Competitive Landscape
The company competes with other specialized steel tube manufacturers, maintaining its edge through scale and its integrated manufacturing plant in Gujarat.
Competitive Moat
The company possesses a durable moat through its specialized manufacturing capabilities for small-diameter precision tubes and long-standing relationships with major OEMs, which are difficult for new entrants to replicate at scale.

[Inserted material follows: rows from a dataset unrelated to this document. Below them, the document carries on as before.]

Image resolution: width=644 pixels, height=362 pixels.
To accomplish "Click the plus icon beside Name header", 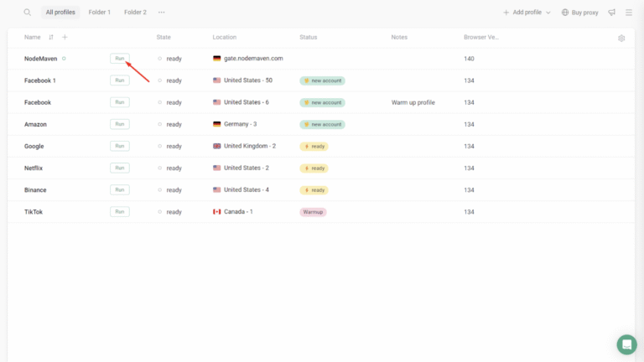I will click(65, 37).
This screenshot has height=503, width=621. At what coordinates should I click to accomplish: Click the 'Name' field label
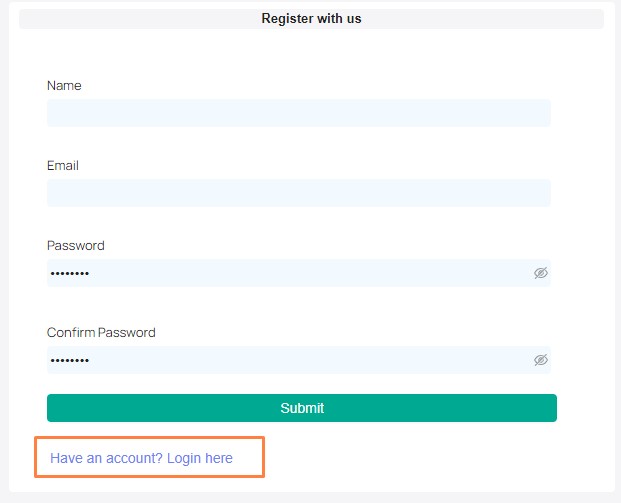coord(64,86)
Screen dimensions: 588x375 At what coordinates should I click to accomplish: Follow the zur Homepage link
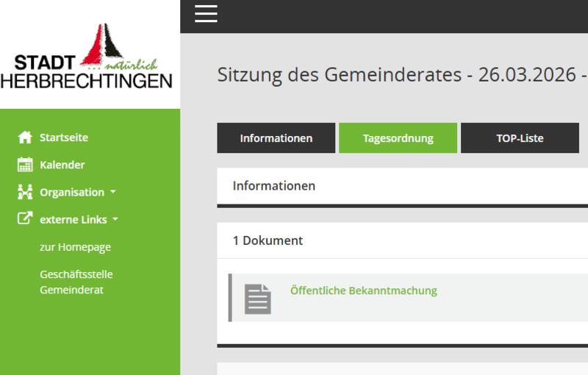[75, 247]
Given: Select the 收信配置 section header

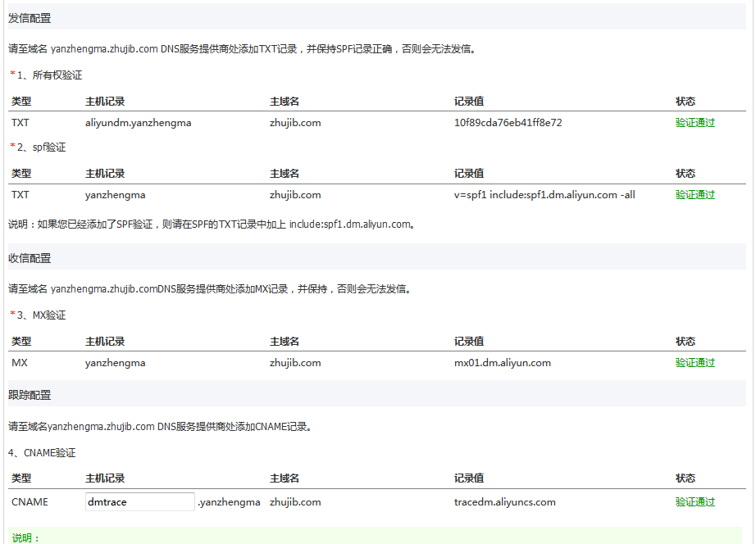Looking at the screenshot, I should (x=29, y=257).
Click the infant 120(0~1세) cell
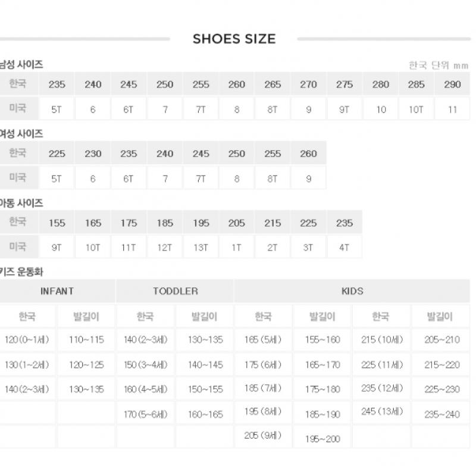This screenshot has width=476, height=476. click(x=28, y=340)
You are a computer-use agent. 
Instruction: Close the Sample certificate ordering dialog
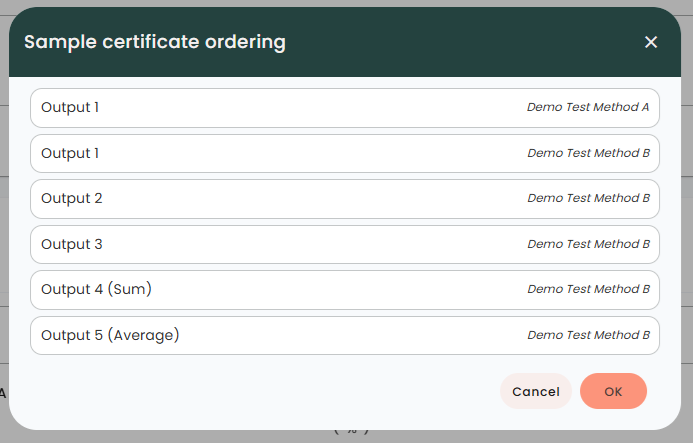651,42
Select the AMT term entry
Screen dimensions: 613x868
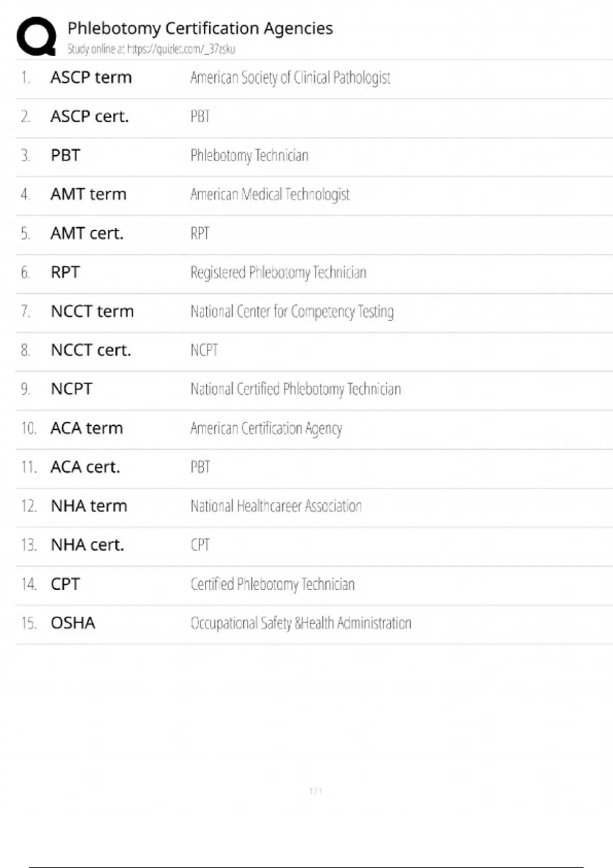tap(88, 195)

Macro Economic Sensitivity
Highly sensitive to the growth cycles of the Indian automotive and refrigeration industries.
Consumer Behavior
Increased demand for high-quality, durable precision components in consumer appliances and vehicles is driving the shift toward specialized tube suppliers.
Regulatory & Governance
Industry Regulations
Operations are subject to manufacturing standards for steel tubes and regulations governing wind power generation in Gujarat.
Environmental Compliance
The company operates a 5.35 MW wind power plant, contributing to its green energy profile, though specific ESG compliance costs are not disclosed.
Risk Analysis
Key Uncertainties
The transmission of a 13.24% stake following the death of promoter Bhupatrai Gandhi and the historical suspension of credit ratings due to non-cooperation with CRISIL are key uncertainties.
Geographic Concentration Risk
Manufacturing operations are concentrated at a single location in Halol, Gujarat, making the company vulnerable to regional disruptions.
Technology Obsolescence Risk
The company must continuously upgrade its precision-welding and seamless tube technology to meet evolving OEM specifications.